- Opening Delimiter -

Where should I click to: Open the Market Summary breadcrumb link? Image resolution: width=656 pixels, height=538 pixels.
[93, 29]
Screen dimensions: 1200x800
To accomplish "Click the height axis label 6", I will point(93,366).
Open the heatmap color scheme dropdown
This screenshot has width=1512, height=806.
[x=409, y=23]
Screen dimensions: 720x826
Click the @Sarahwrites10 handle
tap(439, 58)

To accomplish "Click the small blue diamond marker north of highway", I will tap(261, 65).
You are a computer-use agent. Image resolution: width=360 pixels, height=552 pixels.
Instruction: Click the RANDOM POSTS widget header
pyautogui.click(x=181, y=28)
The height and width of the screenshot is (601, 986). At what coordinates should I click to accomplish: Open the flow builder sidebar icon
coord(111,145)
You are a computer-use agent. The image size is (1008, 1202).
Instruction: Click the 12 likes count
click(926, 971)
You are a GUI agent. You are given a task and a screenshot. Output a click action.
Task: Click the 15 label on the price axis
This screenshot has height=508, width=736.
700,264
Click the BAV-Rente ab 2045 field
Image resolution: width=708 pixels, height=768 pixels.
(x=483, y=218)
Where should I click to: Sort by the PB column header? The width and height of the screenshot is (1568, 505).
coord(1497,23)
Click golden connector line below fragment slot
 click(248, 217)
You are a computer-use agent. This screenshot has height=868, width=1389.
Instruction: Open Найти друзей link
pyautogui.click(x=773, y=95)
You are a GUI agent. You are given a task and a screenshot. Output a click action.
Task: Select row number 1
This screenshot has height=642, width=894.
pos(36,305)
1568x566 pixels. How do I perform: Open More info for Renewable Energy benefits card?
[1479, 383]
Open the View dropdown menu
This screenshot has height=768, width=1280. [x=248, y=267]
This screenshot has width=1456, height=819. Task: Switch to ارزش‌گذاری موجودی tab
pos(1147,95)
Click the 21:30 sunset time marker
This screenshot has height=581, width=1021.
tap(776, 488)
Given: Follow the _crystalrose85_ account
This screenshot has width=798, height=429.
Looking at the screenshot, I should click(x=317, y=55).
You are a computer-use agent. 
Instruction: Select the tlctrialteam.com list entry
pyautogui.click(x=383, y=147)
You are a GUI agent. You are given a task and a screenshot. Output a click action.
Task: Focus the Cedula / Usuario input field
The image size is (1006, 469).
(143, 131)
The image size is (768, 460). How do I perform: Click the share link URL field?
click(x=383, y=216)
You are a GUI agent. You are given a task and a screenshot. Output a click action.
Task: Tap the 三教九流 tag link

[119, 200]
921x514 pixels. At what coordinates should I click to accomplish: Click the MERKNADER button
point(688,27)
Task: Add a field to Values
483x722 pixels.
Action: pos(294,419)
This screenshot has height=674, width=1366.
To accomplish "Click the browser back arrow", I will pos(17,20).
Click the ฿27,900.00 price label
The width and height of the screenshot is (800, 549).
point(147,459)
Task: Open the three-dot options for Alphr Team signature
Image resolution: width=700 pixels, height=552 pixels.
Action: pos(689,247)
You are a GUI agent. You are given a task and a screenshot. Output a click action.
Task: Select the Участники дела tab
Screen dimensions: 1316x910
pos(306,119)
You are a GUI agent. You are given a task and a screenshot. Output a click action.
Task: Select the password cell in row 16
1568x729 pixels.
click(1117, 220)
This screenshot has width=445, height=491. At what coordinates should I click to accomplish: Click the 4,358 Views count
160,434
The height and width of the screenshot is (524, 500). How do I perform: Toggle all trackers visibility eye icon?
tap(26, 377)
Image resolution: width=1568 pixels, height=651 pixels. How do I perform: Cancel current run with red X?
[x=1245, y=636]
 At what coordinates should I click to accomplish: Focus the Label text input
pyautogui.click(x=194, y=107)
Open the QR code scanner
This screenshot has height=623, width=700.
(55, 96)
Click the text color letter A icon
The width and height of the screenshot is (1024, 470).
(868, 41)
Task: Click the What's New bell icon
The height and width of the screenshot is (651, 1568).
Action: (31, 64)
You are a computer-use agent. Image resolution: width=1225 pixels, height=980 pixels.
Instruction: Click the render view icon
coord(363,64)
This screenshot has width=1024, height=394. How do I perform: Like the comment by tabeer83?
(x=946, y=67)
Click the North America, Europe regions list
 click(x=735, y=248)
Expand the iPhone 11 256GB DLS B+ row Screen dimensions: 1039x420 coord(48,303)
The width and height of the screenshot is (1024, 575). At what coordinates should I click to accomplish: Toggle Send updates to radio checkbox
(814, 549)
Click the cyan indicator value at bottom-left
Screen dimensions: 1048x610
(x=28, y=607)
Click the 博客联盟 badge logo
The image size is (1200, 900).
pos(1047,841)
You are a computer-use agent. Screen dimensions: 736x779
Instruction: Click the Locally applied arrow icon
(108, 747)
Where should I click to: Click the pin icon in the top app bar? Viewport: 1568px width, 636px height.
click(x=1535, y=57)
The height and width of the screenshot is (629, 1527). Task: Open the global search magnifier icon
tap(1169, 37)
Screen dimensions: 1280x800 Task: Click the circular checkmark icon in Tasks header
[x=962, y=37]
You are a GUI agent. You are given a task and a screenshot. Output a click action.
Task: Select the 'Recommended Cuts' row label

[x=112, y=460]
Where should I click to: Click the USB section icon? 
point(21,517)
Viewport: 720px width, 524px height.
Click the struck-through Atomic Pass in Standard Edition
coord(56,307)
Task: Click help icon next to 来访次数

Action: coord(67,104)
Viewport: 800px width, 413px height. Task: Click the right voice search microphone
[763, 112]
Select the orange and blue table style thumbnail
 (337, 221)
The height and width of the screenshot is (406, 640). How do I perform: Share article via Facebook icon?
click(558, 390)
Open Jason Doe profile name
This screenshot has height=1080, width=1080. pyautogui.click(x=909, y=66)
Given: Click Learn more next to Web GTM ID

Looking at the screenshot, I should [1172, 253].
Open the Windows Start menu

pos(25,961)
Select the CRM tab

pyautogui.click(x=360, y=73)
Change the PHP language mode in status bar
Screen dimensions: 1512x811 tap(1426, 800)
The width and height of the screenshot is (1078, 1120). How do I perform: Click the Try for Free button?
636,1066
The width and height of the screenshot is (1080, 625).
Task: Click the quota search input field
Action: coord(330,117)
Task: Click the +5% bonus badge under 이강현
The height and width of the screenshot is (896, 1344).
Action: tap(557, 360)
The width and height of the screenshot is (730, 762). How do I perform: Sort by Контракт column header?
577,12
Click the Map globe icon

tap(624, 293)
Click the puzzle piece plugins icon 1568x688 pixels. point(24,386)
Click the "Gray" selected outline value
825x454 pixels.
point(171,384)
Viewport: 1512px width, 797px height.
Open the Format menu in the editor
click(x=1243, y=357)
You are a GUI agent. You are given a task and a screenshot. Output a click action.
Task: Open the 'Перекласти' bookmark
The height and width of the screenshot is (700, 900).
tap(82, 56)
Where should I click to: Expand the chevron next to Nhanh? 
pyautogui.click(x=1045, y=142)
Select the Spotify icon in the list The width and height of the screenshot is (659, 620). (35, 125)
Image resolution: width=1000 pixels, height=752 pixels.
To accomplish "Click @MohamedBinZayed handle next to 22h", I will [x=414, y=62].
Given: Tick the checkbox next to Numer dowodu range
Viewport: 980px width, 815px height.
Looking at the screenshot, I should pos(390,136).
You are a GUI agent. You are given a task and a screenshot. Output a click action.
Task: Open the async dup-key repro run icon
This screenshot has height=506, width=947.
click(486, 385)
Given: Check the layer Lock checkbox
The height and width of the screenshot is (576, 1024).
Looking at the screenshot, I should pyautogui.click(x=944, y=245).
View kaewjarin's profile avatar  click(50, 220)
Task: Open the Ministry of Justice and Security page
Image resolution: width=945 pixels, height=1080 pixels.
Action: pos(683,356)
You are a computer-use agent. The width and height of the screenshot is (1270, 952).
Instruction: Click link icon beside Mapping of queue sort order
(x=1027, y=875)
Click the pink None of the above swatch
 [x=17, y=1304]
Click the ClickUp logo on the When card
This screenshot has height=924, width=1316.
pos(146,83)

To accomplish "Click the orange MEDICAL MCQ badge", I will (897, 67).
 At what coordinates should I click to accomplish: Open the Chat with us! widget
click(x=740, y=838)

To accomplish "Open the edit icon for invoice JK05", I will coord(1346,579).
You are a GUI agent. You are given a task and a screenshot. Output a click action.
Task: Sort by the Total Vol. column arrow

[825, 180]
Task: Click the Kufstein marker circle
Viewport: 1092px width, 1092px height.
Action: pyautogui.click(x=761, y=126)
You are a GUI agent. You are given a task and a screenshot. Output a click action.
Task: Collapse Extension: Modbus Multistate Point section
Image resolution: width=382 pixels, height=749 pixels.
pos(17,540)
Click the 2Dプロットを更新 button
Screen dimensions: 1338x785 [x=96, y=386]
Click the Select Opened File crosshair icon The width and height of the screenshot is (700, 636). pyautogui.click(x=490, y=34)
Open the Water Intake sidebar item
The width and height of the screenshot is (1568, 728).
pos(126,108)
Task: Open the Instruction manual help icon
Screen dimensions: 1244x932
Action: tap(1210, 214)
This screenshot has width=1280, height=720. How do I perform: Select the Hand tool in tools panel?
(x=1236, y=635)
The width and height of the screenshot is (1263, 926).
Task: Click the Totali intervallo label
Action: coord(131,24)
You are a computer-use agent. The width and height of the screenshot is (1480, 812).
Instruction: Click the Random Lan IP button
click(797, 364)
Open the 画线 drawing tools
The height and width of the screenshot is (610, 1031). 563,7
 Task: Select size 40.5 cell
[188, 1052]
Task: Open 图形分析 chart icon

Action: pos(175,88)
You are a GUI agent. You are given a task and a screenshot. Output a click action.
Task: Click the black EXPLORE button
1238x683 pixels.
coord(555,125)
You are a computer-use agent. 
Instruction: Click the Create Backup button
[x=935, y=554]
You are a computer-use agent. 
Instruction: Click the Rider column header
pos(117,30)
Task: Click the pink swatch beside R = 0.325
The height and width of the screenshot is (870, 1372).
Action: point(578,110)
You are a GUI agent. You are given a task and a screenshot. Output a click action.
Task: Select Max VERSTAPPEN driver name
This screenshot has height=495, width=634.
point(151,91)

- Closing Delimiter -

• **Task statement**:
In the records above, copy exactly the lines from the one that contains "Task: Select Max VERSTAPPEN driver name" through the last, and nothing else.

• **The answer**:
Task: Select Max VERSTAPPEN driver name
This screenshot has height=495, width=634.
point(151,91)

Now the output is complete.